Horn bans chocolates in hunt for sweet revenge on Zerafa
The chocolates stay in the cupboard until December 18.
Jeff Horn has sworn off sweet treats in his bid to extract revenge against rival Michael Zerafa after it was confirmed they're having a rematch in Brisbane.
Zerafa stunned Australian boxing when he scored a ninth-round stoppage win over Horn in August, after which Horn's trainer Glen Rushton blasted his charge for "eating pizza and drinking Coke" during his training camp.
Horn and Rushton have patched things up since that loss in Bendigo, and the Queenslander is feeling confident of turning the tables on Zerafa in their middleweight rematch at the Brisbane Convention Centre one week before Christmas.
"I wasn't eating pizza during my last training camp, but my diet wasn't spot on, I was having a few cheat meals here and there, eating chocolates, and that cost me big time," Horn said.
"That is not happening this time around. I now have a dietitian working with me, I have a strict diet and a personal chef preparing all of my meals.
"I'm not cutting any corners in my training or my diet for this fight, I've really got that hunger to train a lot better and a lot harder."
Zerafa berated Horn at the official press conference on Thursday announcing their second bout, after Horn had warned him prior to their first fight of the added power he'd have at the higher weight.
"[He said] 'Zerafa is going to have to worry about my power', now what's your excuse, your pizza? Really? You're a former world champ and you're going to use a pizza?" Zerafa said.
"We didn't have to come here [to fight in Brisbane], I came here because I know I can beat you. You put it in anyone's backyard I'll beat you.
"Skills pay the bills and you don't have my skills.
"Your last fight will be on December 18."
Having pulled off one of the greatest upsets in boxing when he defeated Manny Pacquiao in 2017, Horn was thrust onto the world stage.
But after a one-sided loss at welterweight to pound-for-pound contender Terence Crawford last year, his star dropped, and then the defeat to Zerafa at middleweight has created a must-win situation for the 31-year-old.
"It's do or die for me now," Horn said.
"If he does beat me again, I'm more than damaged goods. I won't be getting any of those big fights again."
Zerafa has slammed Horn for taking up the rematch offer because he's been denied a shot at middleweight WBA "regular" champion Ryota Murata that would have yielded him enough money to buy his own home.

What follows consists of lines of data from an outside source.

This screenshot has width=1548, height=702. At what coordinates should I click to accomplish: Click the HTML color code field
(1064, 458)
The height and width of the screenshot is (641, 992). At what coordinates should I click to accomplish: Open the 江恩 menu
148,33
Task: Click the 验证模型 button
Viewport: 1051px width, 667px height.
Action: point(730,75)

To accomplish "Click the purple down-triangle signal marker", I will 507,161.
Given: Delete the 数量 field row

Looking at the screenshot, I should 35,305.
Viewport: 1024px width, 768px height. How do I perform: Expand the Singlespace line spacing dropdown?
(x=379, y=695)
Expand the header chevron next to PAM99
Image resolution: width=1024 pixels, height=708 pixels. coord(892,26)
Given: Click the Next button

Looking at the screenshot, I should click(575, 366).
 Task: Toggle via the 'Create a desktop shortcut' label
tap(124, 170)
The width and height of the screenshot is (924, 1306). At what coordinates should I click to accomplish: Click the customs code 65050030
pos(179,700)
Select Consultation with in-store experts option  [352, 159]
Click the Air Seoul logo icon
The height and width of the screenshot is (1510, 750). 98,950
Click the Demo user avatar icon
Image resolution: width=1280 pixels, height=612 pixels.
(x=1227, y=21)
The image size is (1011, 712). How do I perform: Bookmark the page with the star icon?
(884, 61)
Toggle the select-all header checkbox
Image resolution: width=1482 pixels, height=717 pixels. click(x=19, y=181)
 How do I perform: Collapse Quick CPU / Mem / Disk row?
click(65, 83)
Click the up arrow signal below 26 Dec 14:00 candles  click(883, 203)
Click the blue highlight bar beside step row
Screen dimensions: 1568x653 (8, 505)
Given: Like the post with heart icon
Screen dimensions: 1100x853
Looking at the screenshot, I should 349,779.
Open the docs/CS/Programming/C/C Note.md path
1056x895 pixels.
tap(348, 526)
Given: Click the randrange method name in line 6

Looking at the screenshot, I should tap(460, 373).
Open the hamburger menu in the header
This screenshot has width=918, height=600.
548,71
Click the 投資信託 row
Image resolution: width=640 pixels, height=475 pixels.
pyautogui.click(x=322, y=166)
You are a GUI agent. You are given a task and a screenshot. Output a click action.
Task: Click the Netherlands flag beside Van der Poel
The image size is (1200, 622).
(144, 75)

After weighing up his future, including the possibility of retirement, Horn decided he wanted a second shot against Zerafa.
"They probably don't want to lose, and that big payday, but they are still getting paid and they are in a much better position than they ever would be in because I gave him a chance to fight," Horn said.
"If they're able to beat me a second time those big fights and big pay days will still be there for them."